=== TEXT UNDER STUDY ===

Initially, there were smarter responses to 9/11 than I had guessed. I saw a Congressperson—I forget who—say in front of the cameras, “We have forgotten that the first purpose of government is not the economy, it is not health care, it is defending the country from attack.” That widened my eyes, that a politician could say something that wasn’t an applause light. The emotional shock must have been very great for a Congressperson to say something that . . . real.
But within two days, the genuine shock faded, and concern-for-image regained total control of the political discourse. Then the spiral of escalation took over completely. Once restraint becomes unspeakable, no matter where the discourse starts out, the level of fury and folly can only rise with time.
Interesting article, and I agree with most of it, but there is a point in which I fail to understand your reasoning, and which seems to contradict the rest of the article.
It's the « "We have forgotten that the first purpose of government is not the economy, it is not health care, it is defending the country from attack." » part. How is that not an applause light ? And how is that real ? When the country was just attacked, like after 9/11 or after Pearl Harbor, when everyone has in mind the fact the country is attacked and the horrors of violent death, but everyone forgets about the horror of diseases and the fact that half a million die from cancer in the US each year (according to cancer.gov), that is, one 9-11 every 3 days, that's definitely an applause light.
The first purpose of government is to maximize a very complex utility function, that contains factors about protecting people's life, factors about their (average, median, ...) economical well-being, factors about protecting personal freedom and safety, ... Maximizing this utility function requires investing resources into defending the country against external aggression - because external aggression comes with a very high cost in all those factors. But protecting the country against external aggression is not a goal in itself, it is only a secondary goal, because not doing so will lead to horrible things - death, lost of freedom, rapes, plunders, ...
What would have been saying something that was real, and not an applause light, would have been saying « yes, 9-11 is horrible and we need to keep some ways to defend ourselves, but much more people die from cancer than from terrorism, we should still, like before, invest much less in weapons and much more in cancer research ». Or, if you are libertarian, « yes, 9-11 is horrible and we need to keep some ways to defend ourselves, but much more people die from cancer than from terrorism, we should still, like before, give tax cuts and let the market assign those resources to what is more important. »
If you think government is bad at assigning resources, then arguing for tax cuts and shrinking the government can be a way to maximize the utility function. We can argue for long about how efficient is the government and the market for a given purpose and in a given situation. But whatever we think about that issue, it doesn't change the government purpose is to maximize that complex utility function - by investing in cancer research or by giving tax cuts, but not by focusing on defense and military as it did after 9-11. But that wouldn't get applause in the post-9-11 traumatic context. Which is why I really don't get that last part, because it goes totally to the opposite of the rest of the post.
Or maybe I misunderstood something ?
The private sector and non-profits can take care of health care, scientific and health research, education, etc. sometimes better than, sometimes worse than, the government. They currently do much of it now.
Not so for national defense, espionage, etc.
It's the "first purpose" not because every marginal dollar is best spent there, but because that is its irreplaceable function: the use of violent, coercive force.

===

**TASK PROMPT**. In the discussion of responses to 9/11, what does the final reply name as government's irreplaceable function? The entries are not needed for this work.

=== EXTRACTED DATA ===

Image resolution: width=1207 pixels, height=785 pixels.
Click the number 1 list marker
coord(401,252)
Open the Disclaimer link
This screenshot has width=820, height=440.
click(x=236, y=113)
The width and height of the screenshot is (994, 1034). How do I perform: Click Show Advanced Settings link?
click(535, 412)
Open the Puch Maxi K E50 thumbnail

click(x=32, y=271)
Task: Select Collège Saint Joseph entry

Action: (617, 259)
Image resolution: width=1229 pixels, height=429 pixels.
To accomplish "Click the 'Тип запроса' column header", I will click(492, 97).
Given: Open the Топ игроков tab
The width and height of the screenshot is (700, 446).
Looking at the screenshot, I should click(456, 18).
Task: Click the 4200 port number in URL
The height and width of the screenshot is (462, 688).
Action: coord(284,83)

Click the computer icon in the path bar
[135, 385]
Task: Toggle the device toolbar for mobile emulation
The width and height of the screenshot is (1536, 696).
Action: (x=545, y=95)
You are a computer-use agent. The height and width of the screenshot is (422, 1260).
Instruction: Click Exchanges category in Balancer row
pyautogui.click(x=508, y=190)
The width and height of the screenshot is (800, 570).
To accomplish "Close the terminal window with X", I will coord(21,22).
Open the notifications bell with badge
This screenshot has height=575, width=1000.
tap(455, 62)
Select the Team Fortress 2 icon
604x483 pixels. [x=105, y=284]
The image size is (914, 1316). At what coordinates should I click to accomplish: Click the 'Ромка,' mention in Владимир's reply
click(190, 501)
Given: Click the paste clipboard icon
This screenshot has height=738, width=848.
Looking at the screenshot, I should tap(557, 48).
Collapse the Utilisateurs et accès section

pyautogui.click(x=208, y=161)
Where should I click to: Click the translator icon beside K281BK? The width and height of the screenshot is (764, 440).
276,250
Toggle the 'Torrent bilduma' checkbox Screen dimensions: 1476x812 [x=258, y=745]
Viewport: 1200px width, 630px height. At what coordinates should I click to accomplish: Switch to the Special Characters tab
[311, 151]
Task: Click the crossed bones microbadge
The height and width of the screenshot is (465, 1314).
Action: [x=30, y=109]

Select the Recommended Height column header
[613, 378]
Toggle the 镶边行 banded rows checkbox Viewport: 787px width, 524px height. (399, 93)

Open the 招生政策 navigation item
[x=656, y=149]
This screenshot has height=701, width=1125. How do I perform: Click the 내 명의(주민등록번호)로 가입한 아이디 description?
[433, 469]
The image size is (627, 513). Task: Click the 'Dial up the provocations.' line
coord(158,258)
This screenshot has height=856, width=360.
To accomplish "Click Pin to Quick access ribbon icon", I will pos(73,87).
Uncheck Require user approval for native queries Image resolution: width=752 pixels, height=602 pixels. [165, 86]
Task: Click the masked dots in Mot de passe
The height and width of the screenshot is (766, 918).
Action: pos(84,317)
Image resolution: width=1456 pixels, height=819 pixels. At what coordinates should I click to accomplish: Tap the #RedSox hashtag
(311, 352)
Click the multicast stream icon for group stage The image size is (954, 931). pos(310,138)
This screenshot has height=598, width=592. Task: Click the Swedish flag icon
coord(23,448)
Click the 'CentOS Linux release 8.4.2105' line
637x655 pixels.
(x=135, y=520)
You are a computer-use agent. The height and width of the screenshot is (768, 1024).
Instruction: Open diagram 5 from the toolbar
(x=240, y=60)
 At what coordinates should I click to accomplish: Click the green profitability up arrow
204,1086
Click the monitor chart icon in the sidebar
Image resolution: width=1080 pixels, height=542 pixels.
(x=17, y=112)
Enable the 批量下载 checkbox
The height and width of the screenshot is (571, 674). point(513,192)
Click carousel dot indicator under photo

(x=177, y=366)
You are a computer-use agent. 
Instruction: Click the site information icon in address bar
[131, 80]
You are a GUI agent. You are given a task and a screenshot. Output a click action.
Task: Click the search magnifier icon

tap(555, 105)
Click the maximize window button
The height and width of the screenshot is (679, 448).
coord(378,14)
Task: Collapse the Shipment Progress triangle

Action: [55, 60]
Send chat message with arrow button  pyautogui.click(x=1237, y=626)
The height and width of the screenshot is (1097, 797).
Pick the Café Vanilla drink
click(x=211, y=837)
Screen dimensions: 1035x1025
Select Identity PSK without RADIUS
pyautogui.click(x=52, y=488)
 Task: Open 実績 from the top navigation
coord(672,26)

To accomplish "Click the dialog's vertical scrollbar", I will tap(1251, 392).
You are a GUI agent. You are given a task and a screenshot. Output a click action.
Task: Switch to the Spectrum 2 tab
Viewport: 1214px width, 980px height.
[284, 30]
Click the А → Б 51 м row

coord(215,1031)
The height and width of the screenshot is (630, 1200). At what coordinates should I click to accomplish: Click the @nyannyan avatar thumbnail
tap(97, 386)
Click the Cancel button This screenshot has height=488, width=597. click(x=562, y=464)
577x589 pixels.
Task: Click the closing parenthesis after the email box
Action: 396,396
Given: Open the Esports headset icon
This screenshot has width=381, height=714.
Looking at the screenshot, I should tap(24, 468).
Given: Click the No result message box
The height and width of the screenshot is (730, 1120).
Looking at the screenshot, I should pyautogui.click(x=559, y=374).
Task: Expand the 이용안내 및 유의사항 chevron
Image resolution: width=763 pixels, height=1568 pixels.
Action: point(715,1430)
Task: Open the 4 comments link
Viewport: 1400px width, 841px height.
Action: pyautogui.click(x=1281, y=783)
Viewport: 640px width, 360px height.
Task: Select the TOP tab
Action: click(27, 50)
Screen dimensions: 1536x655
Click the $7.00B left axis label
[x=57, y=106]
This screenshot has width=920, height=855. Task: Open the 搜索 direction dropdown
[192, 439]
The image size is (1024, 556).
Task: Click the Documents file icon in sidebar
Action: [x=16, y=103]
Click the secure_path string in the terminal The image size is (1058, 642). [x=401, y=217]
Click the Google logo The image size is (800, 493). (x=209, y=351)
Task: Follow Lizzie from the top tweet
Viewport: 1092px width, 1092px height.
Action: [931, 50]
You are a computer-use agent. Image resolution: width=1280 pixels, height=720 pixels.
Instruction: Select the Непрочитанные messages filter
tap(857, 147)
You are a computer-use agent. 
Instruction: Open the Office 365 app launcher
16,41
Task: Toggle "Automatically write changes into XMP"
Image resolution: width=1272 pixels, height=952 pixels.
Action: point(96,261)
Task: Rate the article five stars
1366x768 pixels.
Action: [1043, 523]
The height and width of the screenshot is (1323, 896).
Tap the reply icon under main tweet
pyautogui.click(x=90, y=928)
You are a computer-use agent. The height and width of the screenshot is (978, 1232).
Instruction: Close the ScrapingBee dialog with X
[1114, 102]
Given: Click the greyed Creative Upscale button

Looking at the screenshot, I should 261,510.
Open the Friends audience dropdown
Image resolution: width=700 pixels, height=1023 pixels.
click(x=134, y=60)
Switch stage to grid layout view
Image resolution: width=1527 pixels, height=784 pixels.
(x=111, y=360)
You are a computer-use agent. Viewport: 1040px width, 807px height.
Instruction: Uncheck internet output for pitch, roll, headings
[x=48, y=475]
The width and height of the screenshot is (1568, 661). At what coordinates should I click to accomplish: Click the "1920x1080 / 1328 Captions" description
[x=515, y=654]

===

**TASK ANSWER**. The use of violent, coercive force.